Can you take a look in /etc/letsencrypt/renewal/mail.codexplorermail.com.conf and see if the hooks are also defined there? If so, they would be run automatically during the renewal.

Can you take a look in /etc/letsencrypt/renewal/mail.codexplorermail.com.conf and see if the hooks are also defined there? If so, they would be run automatically during the renewal.

Thanks for that. The hooks are defined there and I suppose automatically. I'm positive I didn't put it there.

I believe if you specify them with the command that originally obtained the certificate, they are saved as part of the renewal parameters.

That makes sense. I used this certbot certonly --quiet --force-renewal --agree-tos -m user@xxx.com --webroot -w /opt/certbot-webroot -d mail.codexplorermail.com --pre-hook 'service nginx stop' --post-hook 'service nginx start && service postfix reload && service dovecot reload' command when the renewal issue happened previously to resissue the certificate. I have edited the original post with traceback obtained with debug flag. Hopefully that sheds some light on what's happening.

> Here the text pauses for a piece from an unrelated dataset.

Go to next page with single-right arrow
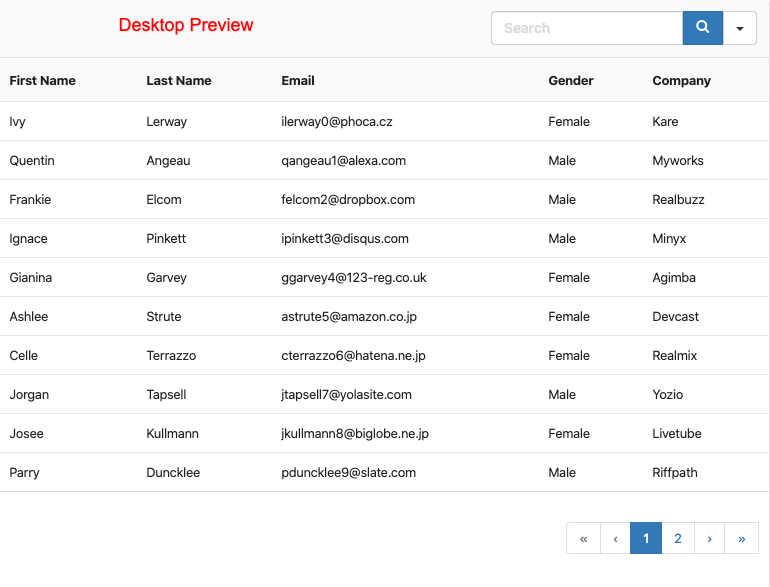The image size is (770, 587). click(x=709, y=538)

I believe this is intended behavior. Certbot doesn’t really understand the notion of “one-off” hook use as opposed to hooks that are a necessary, permanent part of the certificate issuance process.

1 Like

Hello @rooty,

Maybe I missed something but you are using certonly+webroot so you need a web server listening on port 80 to answer Let's Encrypt requests but you are stopping nginx using pre-hook parameter... I would understand that command if you were using standalone authenticator but you are not...

Cheers,
sahsanu

Maybe I missed something but you are using certonly+webroot so you need a web server listening on port 80 to answer Let’s Encrypt requests but you are stopping nginx using pre-hook parameter… I would understand that command if you were using standalone authenticator but you are not…

That solved it. Thanks @sahsanu and @schoen. Some of the servers used certbot's standalone option which required Nginx to be stopped so that port 443 was not in use during renewal, some used cerbot's webroot option which needed port 443 to be accepting connections (Nginx) during renewal. I completely missed it; helps to have a fresh look :slight_smile:

1 Like

This topic was automatically closed 30 days after the last reply. New replies are no longer allowed.